Less than half of consumer Web sites are updated to reflect new recommendations on antibiotic use for ear infections
Research Activities, January 2009, No. 341
Ear infections (acute otitis media, AOM) are the leading cause of antibiotic use among children in the United States. Updated recommendations for treating AOM include a "watch and wait" strategy for certain patients before prescribing antibiotics as well as a recommendation to finish the full course of antibiotics. The goal of the updates was to reduce unnecessary use of antibiotics, which has contributed to the rise in antibiotic-resistant infections. However, only 31 percent of relevant Web sites searched by the authors of this study explained the new "watch and wait" recommendation, and only 41 percent included the need to finish the full course of prescribed antibiotics; 14 percent of Web sites included both recommendations.

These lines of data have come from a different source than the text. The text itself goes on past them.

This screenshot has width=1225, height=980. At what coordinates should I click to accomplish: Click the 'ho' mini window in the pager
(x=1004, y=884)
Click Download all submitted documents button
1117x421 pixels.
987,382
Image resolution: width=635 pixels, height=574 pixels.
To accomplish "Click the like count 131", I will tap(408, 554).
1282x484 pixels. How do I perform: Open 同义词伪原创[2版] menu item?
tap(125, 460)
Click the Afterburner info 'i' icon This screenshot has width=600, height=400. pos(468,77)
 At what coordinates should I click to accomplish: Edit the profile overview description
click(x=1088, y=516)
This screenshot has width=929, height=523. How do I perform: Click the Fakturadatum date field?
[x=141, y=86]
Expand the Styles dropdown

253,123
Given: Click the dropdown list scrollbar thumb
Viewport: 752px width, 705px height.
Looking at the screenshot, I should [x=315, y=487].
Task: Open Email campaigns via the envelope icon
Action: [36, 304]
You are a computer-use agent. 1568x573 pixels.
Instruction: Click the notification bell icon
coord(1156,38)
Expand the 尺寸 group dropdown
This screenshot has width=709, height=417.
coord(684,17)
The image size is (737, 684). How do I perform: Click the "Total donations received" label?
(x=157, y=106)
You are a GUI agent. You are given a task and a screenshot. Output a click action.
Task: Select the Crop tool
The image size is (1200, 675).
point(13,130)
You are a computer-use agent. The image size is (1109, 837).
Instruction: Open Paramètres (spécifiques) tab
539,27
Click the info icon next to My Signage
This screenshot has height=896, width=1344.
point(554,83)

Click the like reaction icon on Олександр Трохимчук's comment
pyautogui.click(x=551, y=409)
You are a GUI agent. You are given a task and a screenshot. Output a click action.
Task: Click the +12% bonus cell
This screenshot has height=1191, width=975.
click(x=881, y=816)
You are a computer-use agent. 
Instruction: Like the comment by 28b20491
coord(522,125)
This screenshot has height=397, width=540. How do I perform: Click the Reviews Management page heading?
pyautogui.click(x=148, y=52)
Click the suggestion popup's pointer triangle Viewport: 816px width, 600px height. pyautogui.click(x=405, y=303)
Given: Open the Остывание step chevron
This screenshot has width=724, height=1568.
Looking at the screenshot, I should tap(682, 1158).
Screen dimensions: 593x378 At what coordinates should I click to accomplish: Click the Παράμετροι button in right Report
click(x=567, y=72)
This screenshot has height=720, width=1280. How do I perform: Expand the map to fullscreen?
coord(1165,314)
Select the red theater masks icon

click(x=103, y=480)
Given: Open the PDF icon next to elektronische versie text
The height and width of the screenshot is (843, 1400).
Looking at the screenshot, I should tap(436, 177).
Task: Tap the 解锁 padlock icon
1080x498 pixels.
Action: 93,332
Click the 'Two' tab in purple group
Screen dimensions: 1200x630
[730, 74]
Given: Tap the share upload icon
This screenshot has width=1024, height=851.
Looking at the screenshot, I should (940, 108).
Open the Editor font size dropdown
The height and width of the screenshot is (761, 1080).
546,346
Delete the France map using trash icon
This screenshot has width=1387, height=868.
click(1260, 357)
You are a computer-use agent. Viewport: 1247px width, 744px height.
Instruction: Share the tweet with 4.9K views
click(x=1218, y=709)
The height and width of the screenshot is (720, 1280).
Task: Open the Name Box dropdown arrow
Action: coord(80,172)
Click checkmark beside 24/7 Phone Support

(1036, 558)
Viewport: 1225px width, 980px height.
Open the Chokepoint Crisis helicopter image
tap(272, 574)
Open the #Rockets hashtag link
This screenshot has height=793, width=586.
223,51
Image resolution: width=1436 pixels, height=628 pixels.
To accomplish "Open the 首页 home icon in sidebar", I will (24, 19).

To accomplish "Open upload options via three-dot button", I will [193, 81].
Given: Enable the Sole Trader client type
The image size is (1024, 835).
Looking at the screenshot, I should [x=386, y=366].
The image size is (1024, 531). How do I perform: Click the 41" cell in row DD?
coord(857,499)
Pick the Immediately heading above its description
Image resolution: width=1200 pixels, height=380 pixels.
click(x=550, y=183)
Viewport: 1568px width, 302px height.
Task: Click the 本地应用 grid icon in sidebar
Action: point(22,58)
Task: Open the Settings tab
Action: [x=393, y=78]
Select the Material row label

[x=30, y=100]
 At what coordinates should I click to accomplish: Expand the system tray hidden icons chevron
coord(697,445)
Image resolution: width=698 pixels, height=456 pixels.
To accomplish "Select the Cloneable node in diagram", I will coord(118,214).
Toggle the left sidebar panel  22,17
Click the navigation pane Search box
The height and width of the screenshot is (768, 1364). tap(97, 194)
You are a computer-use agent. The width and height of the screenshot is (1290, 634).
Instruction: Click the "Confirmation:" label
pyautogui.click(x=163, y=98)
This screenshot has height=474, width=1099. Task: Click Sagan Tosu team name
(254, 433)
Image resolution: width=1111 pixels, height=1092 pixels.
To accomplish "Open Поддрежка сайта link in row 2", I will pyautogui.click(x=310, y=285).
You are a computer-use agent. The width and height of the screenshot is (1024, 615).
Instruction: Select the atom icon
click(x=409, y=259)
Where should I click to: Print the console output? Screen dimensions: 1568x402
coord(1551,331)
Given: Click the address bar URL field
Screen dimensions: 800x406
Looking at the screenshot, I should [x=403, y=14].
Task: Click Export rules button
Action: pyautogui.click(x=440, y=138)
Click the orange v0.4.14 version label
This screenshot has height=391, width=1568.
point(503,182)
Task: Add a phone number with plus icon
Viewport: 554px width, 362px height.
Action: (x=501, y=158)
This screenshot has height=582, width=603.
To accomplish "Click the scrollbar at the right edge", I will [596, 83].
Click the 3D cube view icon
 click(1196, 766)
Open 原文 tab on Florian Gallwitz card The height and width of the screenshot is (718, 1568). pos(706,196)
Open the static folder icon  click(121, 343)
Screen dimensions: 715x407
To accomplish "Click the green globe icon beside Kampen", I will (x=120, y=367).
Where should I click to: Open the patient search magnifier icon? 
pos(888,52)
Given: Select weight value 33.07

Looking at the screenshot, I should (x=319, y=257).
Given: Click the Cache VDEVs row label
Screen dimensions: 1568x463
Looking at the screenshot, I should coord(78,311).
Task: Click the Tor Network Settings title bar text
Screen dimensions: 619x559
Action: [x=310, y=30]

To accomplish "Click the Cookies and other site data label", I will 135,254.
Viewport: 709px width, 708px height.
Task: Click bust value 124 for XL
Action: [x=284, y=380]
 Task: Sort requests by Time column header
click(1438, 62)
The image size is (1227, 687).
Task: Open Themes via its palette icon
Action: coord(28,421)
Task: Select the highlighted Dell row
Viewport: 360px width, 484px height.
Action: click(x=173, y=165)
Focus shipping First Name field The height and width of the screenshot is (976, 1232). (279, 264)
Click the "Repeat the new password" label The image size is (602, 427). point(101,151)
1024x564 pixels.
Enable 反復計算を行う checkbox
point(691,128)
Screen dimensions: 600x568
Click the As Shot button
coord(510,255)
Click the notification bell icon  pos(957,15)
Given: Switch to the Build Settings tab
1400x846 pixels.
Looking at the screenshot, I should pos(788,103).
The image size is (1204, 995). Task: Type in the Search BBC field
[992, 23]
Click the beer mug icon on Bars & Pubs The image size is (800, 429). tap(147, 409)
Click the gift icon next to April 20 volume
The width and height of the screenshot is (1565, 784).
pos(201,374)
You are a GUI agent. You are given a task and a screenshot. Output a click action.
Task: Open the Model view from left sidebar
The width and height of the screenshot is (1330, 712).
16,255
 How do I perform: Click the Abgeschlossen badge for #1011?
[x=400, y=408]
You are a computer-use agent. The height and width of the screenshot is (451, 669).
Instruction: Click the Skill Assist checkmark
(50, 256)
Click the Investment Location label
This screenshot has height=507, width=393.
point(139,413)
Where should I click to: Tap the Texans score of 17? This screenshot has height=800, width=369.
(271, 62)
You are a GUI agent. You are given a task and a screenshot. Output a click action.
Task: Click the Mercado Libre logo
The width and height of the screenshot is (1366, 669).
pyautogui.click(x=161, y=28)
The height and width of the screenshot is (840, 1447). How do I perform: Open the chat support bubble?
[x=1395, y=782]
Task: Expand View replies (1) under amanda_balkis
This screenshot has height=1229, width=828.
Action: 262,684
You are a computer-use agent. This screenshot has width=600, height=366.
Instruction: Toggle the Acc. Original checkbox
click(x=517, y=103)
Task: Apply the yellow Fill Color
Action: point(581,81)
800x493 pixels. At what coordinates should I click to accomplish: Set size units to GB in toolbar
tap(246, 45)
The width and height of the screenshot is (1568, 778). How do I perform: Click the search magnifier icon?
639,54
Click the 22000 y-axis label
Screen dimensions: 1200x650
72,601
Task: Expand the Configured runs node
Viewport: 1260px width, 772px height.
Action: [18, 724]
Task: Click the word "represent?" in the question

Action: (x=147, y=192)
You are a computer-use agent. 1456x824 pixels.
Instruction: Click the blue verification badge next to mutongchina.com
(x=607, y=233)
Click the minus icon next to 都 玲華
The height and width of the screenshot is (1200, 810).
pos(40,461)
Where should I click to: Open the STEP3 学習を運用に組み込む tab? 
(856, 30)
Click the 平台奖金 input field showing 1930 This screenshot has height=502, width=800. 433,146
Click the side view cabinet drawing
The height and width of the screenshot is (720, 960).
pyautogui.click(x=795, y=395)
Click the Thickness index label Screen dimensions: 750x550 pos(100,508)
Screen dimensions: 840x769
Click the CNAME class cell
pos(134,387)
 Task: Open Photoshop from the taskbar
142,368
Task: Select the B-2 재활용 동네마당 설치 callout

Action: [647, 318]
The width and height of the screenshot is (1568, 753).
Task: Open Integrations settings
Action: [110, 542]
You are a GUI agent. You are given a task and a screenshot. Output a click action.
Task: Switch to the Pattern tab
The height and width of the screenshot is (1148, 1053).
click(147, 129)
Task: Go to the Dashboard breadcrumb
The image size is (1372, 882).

Doctors should be aware that patients may have unrealistic expectations about antibiotic prescriptions based on visits to Web sites and should educate them about where they can find reliable online information, recommend the study authors. They reviewed 105 relevant Web sites out of 400 found that were through search engines to determine if consumers were likely to find the recent recommendations about use of antibiotics for AOM. Overall, fewer than one-third of the relevant Web sites were appropriately updated in the 32 months after the new recommendations for a watch and wait option were published. Only half of these included the additional recommendation to finish the full course of antibiotics.
The Web sites with the appropriate recommendations were two to three times more likely to have a listed update, to have been written or reviewed by a physician, to cite the source of the recommendation, to have a non-profit-type domain, to have an easier reading score, or to have been updated within the past year.
The study was supported by the Agency for Healthcare Research and Quality (T32 HS00044).
See "Appropriate antibiotic use for acute otitis media: What consumers find using Web searches," by Margaret L. Holland, M.S., and Maria Fagnano, B.A., in the June 2008 Clinical Pediatrics 47(5), pp. 452-456.